The oil sands region of northeastern Alberta, Canada. Source: Google Earth
John Howard, Creative Director and co-founder of LOOOK, told an anecdote about another benefit. When the project began, he said, Cullen explained that she was working on a mine reclamation project for which she had done the engineering drawings herself. She had carefully spec’ed the size of the hills for the reclamation project, but once she stood in the constructed landscape, she found them to be much, much larger than she had expected from examining 2D drawings.
“Being able to look at it at 1:1 scale,” Howard says, “gives you all sorts of insights and understanding that you wouldn’t get in the abstract.”
Reaching Mixed-Reality’s Full Potential
As great as HoloLens technology will be, and as much enthusiasm as BGC engineers have shown about using it, there are still certain challenges ahead. Not the least of them being the familiar resistance from the old guard.
Howard argues that the way to convince people is to demonstrate the positive impact it can have on existing processes, existing workflows, and existing toolchains. “That’s where you’re going to have the greatest success,” he says, “because people are going to see that value and see that the benefits outweigh any costs.”

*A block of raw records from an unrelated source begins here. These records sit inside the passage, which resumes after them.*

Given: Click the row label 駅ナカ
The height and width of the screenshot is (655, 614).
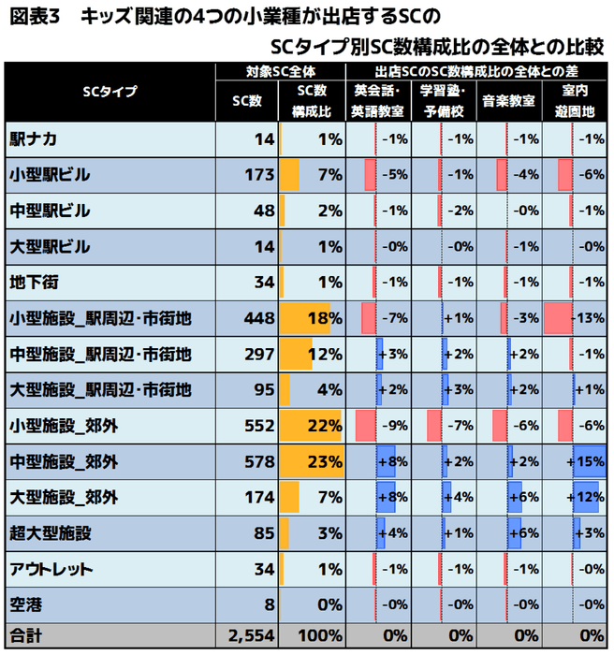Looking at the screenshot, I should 34,139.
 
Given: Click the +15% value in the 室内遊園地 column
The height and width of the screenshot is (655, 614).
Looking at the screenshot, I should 589,461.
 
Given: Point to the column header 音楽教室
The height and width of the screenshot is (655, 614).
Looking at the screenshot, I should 508,100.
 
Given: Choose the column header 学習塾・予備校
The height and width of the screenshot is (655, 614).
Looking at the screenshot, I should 444,100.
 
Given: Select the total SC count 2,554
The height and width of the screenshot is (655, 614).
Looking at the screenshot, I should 248,636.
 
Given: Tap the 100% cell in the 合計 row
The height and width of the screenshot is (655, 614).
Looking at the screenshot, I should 321,636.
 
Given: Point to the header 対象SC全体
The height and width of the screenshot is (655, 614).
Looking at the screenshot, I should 281,71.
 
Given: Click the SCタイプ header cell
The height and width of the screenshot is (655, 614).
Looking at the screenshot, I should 110,92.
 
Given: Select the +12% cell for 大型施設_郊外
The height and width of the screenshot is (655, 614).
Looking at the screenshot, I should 589,497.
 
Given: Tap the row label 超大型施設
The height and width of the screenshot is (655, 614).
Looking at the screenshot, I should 51,533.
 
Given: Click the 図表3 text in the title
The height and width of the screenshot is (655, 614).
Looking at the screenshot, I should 37,18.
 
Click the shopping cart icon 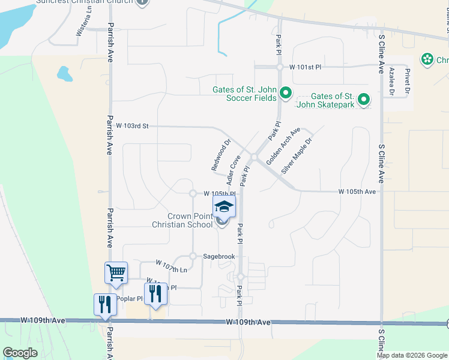click(x=116, y=272)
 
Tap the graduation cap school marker click(x=224, y=207)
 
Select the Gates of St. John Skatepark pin click(x=363, y=100)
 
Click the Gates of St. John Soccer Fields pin click(x=286, y=93)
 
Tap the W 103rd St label click(x=132, y=126)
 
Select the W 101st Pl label click(x=306, y=67)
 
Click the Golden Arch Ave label click(x=283, y=146)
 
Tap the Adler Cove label click(x=234, y=170)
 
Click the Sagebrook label click(x=218, y=256)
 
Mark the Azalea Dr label click(x=391, y=81)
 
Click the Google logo click(x=20, y=352)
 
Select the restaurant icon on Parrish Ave click(x=106, y=304)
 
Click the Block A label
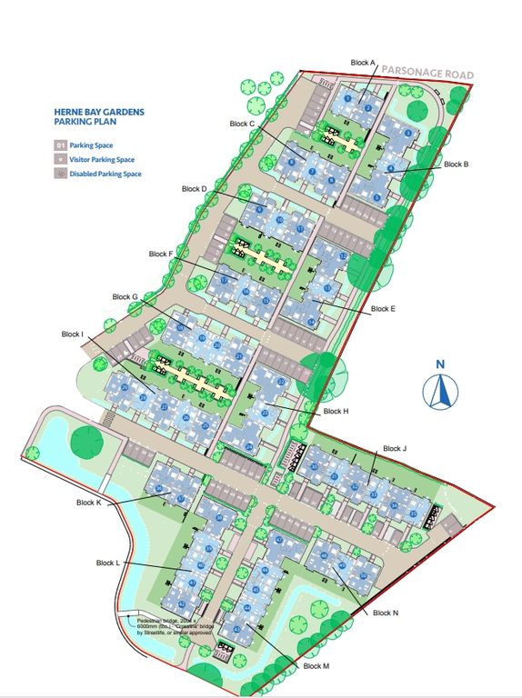pos(363,63)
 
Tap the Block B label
pos(456,165)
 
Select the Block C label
pos(242,123)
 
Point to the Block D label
pos(195,189)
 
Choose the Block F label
pos(158,254)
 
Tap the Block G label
pos(125,296)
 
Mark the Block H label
pos(336,412)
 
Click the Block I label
pos(69,334)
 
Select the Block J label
pos(395,448)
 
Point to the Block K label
pos(89,503)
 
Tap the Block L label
pos(108,563)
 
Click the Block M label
pos(316,667)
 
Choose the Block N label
pos(386,613)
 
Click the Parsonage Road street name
pos(427,73)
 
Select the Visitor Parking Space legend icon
pos(61,159)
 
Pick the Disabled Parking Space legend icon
pos(61,174)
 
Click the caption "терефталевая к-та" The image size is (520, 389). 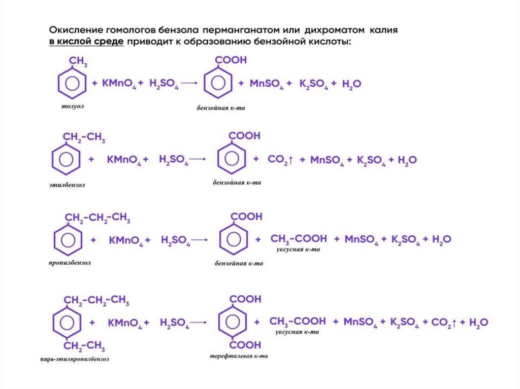coord(239,356)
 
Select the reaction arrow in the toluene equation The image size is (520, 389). coord(189,84)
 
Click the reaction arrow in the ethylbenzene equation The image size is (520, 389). coord(198,160)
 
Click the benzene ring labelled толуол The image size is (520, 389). coord(72,84)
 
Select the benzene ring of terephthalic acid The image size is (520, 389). coord(233,322)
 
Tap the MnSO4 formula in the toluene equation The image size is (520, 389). coord(267,84)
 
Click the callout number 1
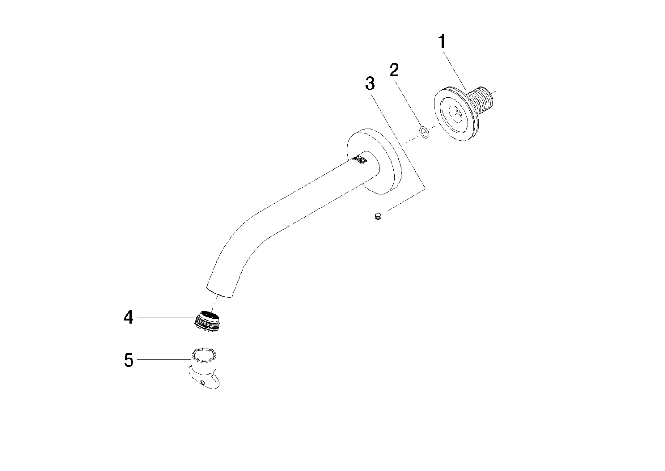coord(442,42)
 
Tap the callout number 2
coord(394,70)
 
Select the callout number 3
coord(370,84)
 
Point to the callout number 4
coord(128,317)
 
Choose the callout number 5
coord(128,360)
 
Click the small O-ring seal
coord(424,132)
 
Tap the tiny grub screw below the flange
coord(378,216)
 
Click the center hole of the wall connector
coord(456,115)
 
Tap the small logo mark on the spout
coord(362,160)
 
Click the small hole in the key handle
coord(203,382)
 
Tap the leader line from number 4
coord(165,317)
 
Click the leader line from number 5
coord(164,360)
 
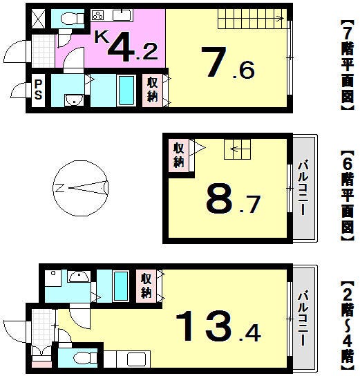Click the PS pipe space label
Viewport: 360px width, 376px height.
click(38, 89)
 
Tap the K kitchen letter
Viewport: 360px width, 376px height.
click(101, 37)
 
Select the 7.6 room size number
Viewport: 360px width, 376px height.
click(227, 63)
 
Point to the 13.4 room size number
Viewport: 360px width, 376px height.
click(218, 326)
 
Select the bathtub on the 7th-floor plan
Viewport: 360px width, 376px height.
click(126, 91)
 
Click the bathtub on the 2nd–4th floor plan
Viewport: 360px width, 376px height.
click(120, 286)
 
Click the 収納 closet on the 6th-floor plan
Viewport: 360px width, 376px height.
click(179, 155)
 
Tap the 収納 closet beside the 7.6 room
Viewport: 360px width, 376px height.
click(153, 90)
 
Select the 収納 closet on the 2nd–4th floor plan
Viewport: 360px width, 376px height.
click(146, 285)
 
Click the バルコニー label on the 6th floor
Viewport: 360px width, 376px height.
click(303, 188)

It’s also best to get started soon, if BGC and LOOOK are any indication. The two companies clearly believe that mixed-reality is the biggest technological disruption since the smartphone. According to Howard, “this is going to become the dominant way people interact with information, because it is less abstract, and more natural and intuitive.”
LOOOK’s CEO, Sébastien Motte, takes it one step further. “The reason is that 3D is the natural language of the brain. So your ability to get insights, understand, and retain the information is exponentially higher.”
In other words, mixed-reality is nothing less than a revolutionary step toward exploiting the full potential of 3D data.